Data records
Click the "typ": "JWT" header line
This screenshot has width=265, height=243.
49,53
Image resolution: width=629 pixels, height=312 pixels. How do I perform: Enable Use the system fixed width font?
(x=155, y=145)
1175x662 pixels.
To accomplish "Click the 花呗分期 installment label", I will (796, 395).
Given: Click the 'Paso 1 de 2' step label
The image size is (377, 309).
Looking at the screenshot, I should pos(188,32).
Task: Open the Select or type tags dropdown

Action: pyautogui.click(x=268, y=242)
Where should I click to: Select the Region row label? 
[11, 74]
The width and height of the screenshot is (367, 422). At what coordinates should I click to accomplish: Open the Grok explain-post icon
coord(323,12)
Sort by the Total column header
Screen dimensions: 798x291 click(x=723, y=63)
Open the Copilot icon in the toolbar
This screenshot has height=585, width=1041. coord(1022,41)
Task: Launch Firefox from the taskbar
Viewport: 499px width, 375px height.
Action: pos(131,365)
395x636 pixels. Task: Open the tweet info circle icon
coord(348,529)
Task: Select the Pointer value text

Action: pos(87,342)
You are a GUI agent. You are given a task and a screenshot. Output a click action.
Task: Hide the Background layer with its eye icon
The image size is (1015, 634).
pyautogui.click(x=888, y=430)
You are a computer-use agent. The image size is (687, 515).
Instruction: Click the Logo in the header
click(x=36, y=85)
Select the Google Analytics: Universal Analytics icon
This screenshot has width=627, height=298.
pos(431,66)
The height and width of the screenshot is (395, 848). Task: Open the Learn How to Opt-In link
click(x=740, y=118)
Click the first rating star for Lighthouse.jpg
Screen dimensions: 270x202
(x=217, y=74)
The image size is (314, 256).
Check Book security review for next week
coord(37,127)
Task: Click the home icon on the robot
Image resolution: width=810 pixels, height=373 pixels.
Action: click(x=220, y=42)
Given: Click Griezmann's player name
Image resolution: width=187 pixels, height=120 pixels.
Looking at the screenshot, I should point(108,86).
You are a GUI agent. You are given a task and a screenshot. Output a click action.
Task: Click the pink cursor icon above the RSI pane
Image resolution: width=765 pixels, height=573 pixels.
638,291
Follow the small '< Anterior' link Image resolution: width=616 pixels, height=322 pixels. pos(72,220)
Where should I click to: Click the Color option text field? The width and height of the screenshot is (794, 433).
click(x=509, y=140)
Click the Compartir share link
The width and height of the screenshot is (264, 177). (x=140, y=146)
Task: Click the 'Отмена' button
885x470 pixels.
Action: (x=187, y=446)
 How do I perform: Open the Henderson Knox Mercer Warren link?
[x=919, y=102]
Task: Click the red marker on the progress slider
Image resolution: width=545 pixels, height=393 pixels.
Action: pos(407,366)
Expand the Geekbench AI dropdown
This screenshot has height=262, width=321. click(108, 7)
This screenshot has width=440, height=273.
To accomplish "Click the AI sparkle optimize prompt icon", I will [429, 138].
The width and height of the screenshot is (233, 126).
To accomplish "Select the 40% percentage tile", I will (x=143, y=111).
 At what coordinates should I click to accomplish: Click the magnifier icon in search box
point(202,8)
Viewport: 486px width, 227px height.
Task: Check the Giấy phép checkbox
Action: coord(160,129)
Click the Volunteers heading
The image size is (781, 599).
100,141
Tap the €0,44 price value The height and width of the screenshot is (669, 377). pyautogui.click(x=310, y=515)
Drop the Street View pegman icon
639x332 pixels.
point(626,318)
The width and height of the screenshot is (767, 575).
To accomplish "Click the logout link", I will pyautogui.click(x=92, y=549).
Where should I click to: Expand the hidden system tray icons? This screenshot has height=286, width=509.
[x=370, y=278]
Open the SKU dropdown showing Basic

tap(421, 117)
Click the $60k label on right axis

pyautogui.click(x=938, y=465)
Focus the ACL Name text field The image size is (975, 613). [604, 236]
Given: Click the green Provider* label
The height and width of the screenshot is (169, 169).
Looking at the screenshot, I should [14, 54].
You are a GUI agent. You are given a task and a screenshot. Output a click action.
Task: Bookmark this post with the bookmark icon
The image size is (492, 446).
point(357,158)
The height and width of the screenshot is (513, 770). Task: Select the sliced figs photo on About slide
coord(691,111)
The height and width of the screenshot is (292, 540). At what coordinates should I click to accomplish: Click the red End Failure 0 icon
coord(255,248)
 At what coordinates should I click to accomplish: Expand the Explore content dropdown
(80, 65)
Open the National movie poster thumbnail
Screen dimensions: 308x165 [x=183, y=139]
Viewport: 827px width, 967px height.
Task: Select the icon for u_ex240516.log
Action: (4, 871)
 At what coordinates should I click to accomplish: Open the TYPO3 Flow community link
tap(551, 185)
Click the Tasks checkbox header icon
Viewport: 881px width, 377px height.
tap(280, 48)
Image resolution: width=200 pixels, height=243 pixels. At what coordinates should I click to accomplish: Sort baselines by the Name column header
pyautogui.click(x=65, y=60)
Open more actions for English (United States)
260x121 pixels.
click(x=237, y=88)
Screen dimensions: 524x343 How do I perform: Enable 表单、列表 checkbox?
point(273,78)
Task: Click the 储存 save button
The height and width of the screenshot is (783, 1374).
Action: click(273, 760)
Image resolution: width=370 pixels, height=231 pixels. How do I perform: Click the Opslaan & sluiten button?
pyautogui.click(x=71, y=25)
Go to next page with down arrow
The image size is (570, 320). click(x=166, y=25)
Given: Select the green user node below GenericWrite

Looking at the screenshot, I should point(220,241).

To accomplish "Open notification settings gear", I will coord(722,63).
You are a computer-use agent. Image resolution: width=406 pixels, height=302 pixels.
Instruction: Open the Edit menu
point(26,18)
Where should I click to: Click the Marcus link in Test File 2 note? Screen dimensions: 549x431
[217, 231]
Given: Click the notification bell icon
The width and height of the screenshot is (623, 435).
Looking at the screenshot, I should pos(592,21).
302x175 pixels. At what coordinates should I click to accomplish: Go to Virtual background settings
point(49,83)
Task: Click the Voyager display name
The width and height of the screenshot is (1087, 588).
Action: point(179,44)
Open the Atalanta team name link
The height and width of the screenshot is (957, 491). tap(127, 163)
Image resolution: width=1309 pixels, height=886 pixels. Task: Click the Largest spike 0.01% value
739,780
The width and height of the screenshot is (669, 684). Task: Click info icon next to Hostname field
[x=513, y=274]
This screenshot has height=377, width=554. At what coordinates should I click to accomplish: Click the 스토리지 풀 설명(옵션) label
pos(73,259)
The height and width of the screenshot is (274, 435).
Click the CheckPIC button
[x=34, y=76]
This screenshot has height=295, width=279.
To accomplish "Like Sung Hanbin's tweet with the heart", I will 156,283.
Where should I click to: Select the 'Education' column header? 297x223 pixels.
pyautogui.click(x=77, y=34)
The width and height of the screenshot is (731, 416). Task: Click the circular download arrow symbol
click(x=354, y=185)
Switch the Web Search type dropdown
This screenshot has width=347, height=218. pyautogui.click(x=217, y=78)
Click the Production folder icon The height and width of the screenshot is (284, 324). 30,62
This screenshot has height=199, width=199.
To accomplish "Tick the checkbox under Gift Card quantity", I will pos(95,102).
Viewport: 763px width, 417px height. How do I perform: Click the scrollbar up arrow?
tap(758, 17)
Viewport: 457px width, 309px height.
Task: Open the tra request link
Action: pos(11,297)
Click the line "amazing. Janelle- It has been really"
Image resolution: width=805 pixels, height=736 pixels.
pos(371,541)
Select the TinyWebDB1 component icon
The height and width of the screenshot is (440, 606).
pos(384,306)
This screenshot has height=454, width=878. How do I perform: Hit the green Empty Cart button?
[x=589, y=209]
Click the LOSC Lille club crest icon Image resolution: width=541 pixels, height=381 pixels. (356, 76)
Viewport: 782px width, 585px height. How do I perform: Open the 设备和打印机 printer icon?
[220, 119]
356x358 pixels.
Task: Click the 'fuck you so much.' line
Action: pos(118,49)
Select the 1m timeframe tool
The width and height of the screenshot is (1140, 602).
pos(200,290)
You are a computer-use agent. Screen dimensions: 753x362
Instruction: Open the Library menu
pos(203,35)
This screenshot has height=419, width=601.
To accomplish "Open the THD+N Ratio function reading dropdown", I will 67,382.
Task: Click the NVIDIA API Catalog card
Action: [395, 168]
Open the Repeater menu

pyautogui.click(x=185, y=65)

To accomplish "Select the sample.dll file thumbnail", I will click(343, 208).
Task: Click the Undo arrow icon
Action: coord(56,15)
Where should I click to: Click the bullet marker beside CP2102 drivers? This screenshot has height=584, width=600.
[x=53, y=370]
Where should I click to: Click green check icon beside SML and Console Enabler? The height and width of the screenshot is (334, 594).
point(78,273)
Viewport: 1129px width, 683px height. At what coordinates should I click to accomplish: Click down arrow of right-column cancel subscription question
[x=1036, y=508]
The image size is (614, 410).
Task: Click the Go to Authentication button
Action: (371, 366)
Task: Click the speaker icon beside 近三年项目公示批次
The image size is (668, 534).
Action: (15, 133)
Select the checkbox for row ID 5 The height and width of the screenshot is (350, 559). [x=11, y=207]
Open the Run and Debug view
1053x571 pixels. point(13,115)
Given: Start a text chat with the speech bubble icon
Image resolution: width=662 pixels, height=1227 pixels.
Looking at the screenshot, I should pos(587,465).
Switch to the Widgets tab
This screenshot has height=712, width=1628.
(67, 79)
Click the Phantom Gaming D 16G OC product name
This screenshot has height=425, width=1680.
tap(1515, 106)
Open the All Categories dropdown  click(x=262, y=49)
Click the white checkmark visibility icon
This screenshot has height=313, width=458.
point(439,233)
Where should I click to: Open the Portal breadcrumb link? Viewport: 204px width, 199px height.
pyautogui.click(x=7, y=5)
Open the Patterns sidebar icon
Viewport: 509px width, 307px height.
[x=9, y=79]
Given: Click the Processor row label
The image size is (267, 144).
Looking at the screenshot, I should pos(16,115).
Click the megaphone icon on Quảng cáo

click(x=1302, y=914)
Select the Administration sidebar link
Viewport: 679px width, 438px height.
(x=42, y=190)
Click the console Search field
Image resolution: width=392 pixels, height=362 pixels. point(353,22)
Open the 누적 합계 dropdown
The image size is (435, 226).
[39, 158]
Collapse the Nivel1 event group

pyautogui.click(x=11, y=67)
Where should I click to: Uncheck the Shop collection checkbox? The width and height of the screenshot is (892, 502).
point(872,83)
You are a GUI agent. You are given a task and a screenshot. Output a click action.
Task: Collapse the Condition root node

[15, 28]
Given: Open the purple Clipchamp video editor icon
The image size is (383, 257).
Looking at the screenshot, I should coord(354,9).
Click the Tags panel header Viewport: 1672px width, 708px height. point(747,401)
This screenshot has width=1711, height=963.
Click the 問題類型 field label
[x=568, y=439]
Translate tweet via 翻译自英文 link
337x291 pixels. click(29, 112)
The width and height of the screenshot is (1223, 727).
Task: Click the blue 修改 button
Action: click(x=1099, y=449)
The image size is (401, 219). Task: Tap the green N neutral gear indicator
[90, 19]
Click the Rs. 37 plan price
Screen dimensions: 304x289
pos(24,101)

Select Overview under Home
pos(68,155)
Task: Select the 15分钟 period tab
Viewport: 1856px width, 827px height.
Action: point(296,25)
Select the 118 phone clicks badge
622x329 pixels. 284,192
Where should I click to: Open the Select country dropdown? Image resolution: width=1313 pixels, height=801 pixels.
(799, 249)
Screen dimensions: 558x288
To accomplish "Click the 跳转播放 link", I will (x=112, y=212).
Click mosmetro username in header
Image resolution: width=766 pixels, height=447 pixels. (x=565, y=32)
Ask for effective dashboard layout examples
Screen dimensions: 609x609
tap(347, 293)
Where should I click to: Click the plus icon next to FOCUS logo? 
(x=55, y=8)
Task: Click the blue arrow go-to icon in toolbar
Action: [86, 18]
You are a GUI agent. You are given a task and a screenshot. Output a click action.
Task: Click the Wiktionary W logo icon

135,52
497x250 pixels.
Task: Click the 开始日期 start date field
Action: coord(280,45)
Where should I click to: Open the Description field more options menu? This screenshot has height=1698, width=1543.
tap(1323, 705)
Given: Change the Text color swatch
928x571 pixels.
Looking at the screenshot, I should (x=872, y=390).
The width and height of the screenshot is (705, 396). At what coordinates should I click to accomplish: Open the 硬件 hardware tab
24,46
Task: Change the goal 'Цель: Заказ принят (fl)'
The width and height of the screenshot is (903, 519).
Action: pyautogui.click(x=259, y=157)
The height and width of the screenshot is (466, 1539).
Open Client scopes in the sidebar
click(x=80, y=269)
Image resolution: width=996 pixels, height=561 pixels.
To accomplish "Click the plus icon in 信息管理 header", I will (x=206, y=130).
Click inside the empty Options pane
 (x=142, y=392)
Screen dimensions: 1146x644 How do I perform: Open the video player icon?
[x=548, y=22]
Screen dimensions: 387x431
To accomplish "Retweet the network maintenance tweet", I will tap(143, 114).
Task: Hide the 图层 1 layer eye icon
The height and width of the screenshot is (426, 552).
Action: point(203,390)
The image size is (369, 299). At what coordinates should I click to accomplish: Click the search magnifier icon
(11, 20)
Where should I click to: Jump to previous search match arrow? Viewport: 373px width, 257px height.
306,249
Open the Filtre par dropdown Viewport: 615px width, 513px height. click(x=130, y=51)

▶ WORK TO BE COMPLETED:
Take exactly the lines from the one containing "Select Overview under Home" through the one containing "Screen dimensions: 558x288" in the data above, and output them with nothing added.

▶ SOLVED EXERCISE:
Select Overview under Home
pos(68,155)
Task: Select the 15分钟 period tab
Viewport: 1856px width, 827px height.
Action: point(296,25)
Select the 118 phone clicks badge
622x329 pixels. 284,192
Where should I click to: Open the Select country dropdown? Image resolution: width=1313 pixels, height=801 pixels.
(799, 249)
Screen dimensions: 558x288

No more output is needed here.